Giuseppe Lazzerini, autore di questo indiscutibile capolavoro di minuzia e abilità tecnica, è un discendente di una delle più conosciute botteghe di lapicidi carraresi attiva dal XVII al XX secolo.
La statua è stata realizzata intorno al 1870, come monumento sepolcrale di Andrea Casentini, commissionata dal padre Mariano, addolorato per la precoce morte del figlio, come attesta l’iscrizione incisa sul basamento dell’opera:
“E STUDIOSO GIOVANE / ANDREA DI MARIANO CASENTINI / CARO A TUTTI PER DISTINTE VIRTU’ / CHE NATO IN LONDRA / IL 14 MARZO 1853 / ERA TOLTO ANZITEMPO ALLA VITA IN QUESTA CITTA’ / IL 2 FEBBRAIO 1870 AL DILIGENTE / DESOLATI PADRE E FRATELLO / QUESTA COMMEMORATIVA PIETRA / ESPRESSIONE DI AFFETTO E DOLORE/ PIETOSAMENTE PONEVANO”.
Questa scritta documenta che l’ideazione del monumento si deve al padre del giovane defunto e spiega l’insolita drammaticità della scultura rispetto alla produzione dell’artista.
L’opera è a tutto tondo e realizzata secondo le tecniche tradizionali della scultura (scalpelli e mazzuolo, trapano). Il materiale costitutivo è marmo apuano di mediocre qualità.
Al suo arrivo l’opera si presenta in un pessimo stato di conservazione determinato dalle forme di degrado tipiche delle sculture esposte all’aperto in ambiente urbano: erosione del materiale nelle zone sottoposte a dilavamento, diffusa presenza di patine biologiche e di ampie e spesse croste nere.
Problematica principale del degrado dell’opera è l’indebolimento del materiale costitutivo, che presenta accentuati fenomeni di decoesione, polverizzazione e fessurazione. Ciò è imputabile all’attacco degli inquinanti atmosferici ed è favorito da un modellato molto elaborato oltre che dalla scarsa qualità del materiale costitutivo.

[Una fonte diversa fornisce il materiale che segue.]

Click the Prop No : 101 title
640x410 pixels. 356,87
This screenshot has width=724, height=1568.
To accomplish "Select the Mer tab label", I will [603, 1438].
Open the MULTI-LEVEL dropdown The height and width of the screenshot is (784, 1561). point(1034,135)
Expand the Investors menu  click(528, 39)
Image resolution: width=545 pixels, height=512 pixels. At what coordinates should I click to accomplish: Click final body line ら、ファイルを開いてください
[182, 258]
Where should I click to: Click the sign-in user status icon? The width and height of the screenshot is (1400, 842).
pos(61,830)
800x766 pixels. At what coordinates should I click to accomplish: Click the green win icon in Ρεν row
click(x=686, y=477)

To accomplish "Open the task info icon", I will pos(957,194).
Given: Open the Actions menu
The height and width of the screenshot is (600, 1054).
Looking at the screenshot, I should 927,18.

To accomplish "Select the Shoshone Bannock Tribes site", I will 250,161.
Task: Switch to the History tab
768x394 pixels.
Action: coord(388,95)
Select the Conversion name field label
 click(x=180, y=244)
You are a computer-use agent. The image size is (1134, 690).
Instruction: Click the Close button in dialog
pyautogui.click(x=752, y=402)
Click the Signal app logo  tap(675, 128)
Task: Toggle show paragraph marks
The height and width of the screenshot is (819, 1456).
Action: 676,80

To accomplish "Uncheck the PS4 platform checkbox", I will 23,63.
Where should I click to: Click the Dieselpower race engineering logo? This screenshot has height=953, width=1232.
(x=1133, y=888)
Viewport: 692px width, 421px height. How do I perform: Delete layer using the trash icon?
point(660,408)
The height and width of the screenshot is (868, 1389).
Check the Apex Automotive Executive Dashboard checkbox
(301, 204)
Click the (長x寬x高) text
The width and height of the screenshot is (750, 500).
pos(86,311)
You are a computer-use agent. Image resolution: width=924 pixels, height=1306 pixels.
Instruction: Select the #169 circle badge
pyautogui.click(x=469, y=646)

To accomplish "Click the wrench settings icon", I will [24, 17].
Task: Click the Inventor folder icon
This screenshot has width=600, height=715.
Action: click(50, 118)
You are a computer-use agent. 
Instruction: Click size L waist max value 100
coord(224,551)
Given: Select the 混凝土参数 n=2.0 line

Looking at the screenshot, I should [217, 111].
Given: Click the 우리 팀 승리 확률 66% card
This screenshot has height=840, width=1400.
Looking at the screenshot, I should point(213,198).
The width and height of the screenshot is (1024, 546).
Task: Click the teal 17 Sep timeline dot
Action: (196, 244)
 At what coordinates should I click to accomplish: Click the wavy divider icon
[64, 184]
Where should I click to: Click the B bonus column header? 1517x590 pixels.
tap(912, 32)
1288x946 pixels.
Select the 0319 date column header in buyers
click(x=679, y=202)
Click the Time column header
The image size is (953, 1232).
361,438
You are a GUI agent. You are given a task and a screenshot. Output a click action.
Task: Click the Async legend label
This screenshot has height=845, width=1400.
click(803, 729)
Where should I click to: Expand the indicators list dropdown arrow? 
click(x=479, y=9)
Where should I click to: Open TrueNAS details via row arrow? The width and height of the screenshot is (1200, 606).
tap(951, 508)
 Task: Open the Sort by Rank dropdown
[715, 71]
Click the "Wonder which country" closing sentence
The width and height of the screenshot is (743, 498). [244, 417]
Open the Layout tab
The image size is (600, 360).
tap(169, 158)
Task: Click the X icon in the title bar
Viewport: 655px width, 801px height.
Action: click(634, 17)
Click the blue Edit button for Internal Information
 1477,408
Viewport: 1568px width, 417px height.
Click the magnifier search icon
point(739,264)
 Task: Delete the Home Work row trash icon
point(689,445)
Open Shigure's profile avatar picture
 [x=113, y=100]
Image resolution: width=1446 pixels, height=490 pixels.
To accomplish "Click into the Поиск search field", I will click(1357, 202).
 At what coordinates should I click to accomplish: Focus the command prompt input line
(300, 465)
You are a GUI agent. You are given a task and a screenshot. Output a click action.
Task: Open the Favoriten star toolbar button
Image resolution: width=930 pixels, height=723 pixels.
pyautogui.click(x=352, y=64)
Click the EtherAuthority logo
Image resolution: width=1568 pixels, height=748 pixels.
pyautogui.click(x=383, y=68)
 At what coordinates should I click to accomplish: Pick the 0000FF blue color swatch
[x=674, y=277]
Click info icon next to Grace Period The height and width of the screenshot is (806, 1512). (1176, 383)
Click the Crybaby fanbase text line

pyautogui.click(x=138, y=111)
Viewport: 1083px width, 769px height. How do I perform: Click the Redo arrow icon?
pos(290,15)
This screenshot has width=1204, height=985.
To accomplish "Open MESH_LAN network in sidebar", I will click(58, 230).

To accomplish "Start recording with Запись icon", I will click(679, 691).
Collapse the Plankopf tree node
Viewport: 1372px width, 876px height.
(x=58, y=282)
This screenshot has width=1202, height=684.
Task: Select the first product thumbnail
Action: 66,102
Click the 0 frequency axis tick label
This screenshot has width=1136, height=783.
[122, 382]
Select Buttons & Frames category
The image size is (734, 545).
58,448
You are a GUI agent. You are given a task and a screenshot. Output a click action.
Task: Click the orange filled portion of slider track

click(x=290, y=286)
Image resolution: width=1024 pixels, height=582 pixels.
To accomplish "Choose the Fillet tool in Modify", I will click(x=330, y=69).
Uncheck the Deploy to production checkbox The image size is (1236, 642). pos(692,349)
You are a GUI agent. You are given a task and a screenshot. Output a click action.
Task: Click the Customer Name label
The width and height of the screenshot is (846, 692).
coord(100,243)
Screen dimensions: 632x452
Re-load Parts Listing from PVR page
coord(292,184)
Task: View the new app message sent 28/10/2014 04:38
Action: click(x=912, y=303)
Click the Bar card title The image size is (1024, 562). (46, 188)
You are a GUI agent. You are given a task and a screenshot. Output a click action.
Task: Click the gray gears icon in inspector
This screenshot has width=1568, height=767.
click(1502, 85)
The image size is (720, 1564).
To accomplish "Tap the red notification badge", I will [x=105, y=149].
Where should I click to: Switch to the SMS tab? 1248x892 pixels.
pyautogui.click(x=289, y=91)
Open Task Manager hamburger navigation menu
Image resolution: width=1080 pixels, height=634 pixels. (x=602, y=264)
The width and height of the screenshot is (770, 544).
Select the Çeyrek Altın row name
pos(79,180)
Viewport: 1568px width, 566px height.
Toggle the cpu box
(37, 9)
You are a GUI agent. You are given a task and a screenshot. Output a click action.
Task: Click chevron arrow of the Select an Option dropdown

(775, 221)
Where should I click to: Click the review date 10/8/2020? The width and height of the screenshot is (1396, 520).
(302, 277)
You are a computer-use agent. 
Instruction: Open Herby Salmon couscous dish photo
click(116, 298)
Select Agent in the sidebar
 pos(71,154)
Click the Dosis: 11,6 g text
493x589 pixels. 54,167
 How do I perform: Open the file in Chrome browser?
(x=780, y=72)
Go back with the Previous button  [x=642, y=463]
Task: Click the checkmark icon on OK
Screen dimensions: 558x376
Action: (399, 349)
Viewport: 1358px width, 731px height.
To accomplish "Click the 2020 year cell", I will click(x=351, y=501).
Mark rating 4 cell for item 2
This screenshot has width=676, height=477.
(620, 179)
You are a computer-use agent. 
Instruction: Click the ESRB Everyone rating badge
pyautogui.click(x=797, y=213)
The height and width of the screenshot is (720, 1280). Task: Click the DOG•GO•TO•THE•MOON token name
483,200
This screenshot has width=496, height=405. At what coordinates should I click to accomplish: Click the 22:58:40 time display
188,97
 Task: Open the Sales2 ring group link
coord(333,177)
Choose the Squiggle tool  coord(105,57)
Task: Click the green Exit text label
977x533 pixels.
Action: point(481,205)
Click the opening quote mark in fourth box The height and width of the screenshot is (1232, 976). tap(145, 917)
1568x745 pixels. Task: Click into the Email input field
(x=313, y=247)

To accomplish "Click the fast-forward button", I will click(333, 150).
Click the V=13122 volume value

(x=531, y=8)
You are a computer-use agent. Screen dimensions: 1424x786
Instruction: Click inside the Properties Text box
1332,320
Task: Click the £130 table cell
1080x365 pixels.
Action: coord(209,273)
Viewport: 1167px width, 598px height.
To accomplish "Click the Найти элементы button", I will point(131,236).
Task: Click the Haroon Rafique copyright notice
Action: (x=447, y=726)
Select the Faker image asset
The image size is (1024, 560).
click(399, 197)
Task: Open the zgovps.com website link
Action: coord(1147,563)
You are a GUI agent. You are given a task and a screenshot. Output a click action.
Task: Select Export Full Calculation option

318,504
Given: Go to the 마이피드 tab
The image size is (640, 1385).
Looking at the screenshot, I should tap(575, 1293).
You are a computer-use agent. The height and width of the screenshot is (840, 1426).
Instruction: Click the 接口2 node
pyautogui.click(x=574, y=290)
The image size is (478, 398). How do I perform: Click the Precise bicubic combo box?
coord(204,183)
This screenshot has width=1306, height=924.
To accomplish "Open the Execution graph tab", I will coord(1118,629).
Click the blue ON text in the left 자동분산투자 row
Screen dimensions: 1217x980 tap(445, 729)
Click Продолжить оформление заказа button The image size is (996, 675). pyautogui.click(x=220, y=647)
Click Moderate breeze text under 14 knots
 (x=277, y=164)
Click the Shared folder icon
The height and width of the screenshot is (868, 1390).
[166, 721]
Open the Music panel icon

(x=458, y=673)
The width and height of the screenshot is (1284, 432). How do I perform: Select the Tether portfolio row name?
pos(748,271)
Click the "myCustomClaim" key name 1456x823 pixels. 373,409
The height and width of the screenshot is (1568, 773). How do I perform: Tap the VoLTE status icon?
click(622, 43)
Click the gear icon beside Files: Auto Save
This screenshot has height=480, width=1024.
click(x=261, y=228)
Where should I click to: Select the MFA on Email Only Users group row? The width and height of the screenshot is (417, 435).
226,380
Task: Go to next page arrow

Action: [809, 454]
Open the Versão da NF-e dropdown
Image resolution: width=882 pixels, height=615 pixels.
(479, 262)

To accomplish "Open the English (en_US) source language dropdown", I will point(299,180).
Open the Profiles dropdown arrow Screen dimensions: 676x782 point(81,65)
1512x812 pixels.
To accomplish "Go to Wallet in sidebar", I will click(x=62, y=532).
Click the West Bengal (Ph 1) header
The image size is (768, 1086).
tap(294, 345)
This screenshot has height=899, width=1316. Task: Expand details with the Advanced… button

Le operazioni di restauro hanno previsto una fase diagnostica preliminare mirata alla conoscenza del materiale costitutivo, alla identificazione dei fenomeni di degrado e dei materiali di neoformazione (croste nere). In seguito si è provveduto alla fermatura delle macrofratture ed al preconsolidamento delle zone maggiormente decoese sulle quali non è possibile intervenire direttamente nelle successive fasi. La pulitura è stata suddivisa in due momenti: l’applicazione di un trattamento biocida per l’eliminazione dell’attacco biologico ed in seguito la rimozione delle croste nere mediante l’azione combinata di metodologie chimiche, fisiche e biologiche, prestando particolare attenzione a non provocare il distacco della crosta dovuto all’estrema incoerenza del substrato lapideo ad essa sottostante. Verranno infine applicati un trattamento consolidante ed un trattamento protettivo che ovvieranno, ma solo in parte, all’estrema debolezza e fragilità del materiale costitutivo.
Sulla scultura è stata inoltre sperimentata una nuova tecnica di bio-pulitura che si avvale dell’uso di microrganismi (batteri solfato-riduttori) per la rimozione delle croste nere dai materiali lapidei. La sperimentazione, corredata di numerose analisi scientifiche per l’oggettiva valutazione dei risultati, è stata condotta parallelamente su altri manufatti, nel corso di uno studio di tesi della Scuola di Alta Formazione dell’Opificio in collaborazione con Francesca Cappitelli del DiSTAM dell’Università di Milano.